Anerzogene sexuelle Perversion

Aristasia_ Der feministische BDSM-Kult, der die Subkulturen prägte

Irische Schule machte es Mädchen in den 80er Jahren möglich, in ihrer Fantasiewelt zu leben.

1984 machte das verschlafene irische Städtchen Burtonport Schlagzeilen mit der Eröffnung der St Bride's School for Girls. Dabei handelte es sich jedoch nicht um eine gewöhnliche Bildungseinrichtung - sie bot erwachsenen Frauen die Möglichkeit, als Schulmädchen Rollenspiele zu veranstalten und so ein einzigartiges Ferienerlebnis zu erleben. Hinter diesem merkwürdigen Unterfangen stand die Silver Sisterhood, eine radikale weibliche Separatistengruppe, die die Moderne ablehnte und sich einer unkonventionellen Mischung aus viktorianischer Ästhetik, BDSM und okkulten Traditionen verschrieben hatte, wie Unheard berichtete.

Die Silver Sisterhood, die in den 70er Jahren aus einer feministischen Bewusstseinsbildungsgruppe in Oxford hervorging, beschäftigte sich mit der Verehrung antiker Göttinnen und vertrat eine perennialistische Doktrin. Beeinflusst von Persönlichkeiten wie René Guénon und Julius Evola, lehnte die Gruppe die Moderne als Abkehr von spirituellen Wahrheiten ab. Ihre Reise führte sie von Hebden Bridge nach Atlantis House, wo sie den spirituellen Rückzug aus der modernen Welt suchten.

Die Entwicklung der Silbernen Schwesternschaft nahm eine unerwartete Wendung, als finanzielle Zwänge sie dazu veranlassten, ihr Lebensexperiment in eine disziplinierte Retro-Rollenspiel-Einrichtung umzuwandeln: St.
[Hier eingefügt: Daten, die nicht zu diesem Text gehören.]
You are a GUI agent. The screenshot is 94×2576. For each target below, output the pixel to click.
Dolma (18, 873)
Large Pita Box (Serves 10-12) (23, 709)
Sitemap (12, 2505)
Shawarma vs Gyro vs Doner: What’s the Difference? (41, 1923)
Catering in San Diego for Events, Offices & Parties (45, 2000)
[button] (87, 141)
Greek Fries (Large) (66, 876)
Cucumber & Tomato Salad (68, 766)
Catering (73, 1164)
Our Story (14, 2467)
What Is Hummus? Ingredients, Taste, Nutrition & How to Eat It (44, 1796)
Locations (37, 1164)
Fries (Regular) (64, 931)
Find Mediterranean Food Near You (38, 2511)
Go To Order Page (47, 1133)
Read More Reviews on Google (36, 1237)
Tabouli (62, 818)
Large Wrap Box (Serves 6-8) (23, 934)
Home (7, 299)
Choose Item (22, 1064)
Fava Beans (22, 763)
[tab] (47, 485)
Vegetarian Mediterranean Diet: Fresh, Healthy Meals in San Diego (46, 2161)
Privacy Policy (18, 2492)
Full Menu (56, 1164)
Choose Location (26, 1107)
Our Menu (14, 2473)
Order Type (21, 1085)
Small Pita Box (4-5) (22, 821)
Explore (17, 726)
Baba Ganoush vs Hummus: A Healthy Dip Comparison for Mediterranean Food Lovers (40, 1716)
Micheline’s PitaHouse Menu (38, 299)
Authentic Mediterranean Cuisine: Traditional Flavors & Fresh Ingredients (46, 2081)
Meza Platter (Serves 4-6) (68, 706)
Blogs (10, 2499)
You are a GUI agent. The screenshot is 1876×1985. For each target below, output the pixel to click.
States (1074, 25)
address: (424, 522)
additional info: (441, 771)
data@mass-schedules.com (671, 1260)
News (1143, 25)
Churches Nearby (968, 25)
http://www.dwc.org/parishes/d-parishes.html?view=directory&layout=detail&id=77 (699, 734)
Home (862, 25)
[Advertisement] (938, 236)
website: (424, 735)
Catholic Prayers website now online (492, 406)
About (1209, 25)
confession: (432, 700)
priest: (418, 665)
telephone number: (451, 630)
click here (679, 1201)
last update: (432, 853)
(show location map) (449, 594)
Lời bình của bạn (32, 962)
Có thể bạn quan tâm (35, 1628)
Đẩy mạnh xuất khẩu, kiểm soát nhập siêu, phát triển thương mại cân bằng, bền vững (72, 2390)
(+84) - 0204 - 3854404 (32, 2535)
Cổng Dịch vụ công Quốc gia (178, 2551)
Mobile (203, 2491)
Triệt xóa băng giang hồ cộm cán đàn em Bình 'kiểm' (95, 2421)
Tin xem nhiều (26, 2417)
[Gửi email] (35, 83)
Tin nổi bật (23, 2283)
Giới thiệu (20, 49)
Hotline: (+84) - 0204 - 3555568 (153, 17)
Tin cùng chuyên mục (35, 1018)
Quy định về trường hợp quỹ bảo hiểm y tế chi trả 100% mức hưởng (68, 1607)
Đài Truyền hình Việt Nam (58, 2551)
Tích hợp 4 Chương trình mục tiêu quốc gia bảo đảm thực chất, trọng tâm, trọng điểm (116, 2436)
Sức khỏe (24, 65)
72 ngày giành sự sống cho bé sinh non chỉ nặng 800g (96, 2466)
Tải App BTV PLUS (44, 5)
Bride‘s School for Girls. Unter der Leitung von Mary Guillermin (damals noch Brighe Dachcolwyn), der Schulleiterin, versprach die Schule ein intensives Erlebnis von Rollenspielen für Schulmädchen im Stil der alten Zeit.

Trotz ihres ungewöhnlichen Charakters erregte die Einrichtung aufgrund ihrer strengen Disziplin und viktorianischen Ästhetik Aufmerksamkeit. Die Gäste lobten das Eintauchen in die Welt und beschrieben es als eine »ganze Welt«, die sie umhüllte. Das Engagement der Gruppe für »lebendiges Theater« - eine spirituelle Praxis - erstreckte sich über die Schule hinaus auf textbasierte Abenteuerspiele, die die Grenzen zwischen Realität und Fantasie in Frage stellten.

Das Vermächtnis der Silbernen Schwesternschaft wurde mit der Gründung des Wildfire-Verlags fortgesetzt, der frauenspezifische BDSM-Literatur herausgibt. Ihre Mythologie, der Aristasianismus, sah ein Paralleluniversum vor, in dem es keine Männer gab und zwei Geschlechter Dominanz und Unterwerfung repräsentierten. Die immersiven Praktiken der Gruppe waren ein Vorbote für das Aufkommen von Cosplay und Computerspielen und zeigten ein frühes Verständnis für das Potenzial, die Realität durch das Spielen zu verändern.

Finanzielle Streitigkeiten und Skandale, darunter antisemitische Literatur und Verbindungen zu Rechtsextremisten, führten jedoch zur Auflösung von St. Bride's. Trotz der Kontroversen lebte der Aristasianismus als reine Online-Fangemeinde weiter, und seine Ästhetik beeinflusste die Mainstream-Kultur.

Das ambivalente Erbe von Aristasia veranschaulicht die Macht immersiver Praktiken bei der Gestaltung von Mainstream-Subkulturen. Auch wenn der Versuch der Gruppe, den Traditionalismus in die reale Welt zu bringen, gescheitert sein mag, ist ihr bahnbrechender Einfluss auf das virtuelle Fandom, BDSM und das Konzept der Veränderung der Realität durch das Spiel in der zeitgenössischen Kultur nach wie vor offensichtlich. Die Lektion von Aristasia liegt in der heiklen Balance zwischen der Erschaffung der eigenen Realität im Internet und den Herausforderungen bei der Verwirklichung solcher Visionen in der realen Welt.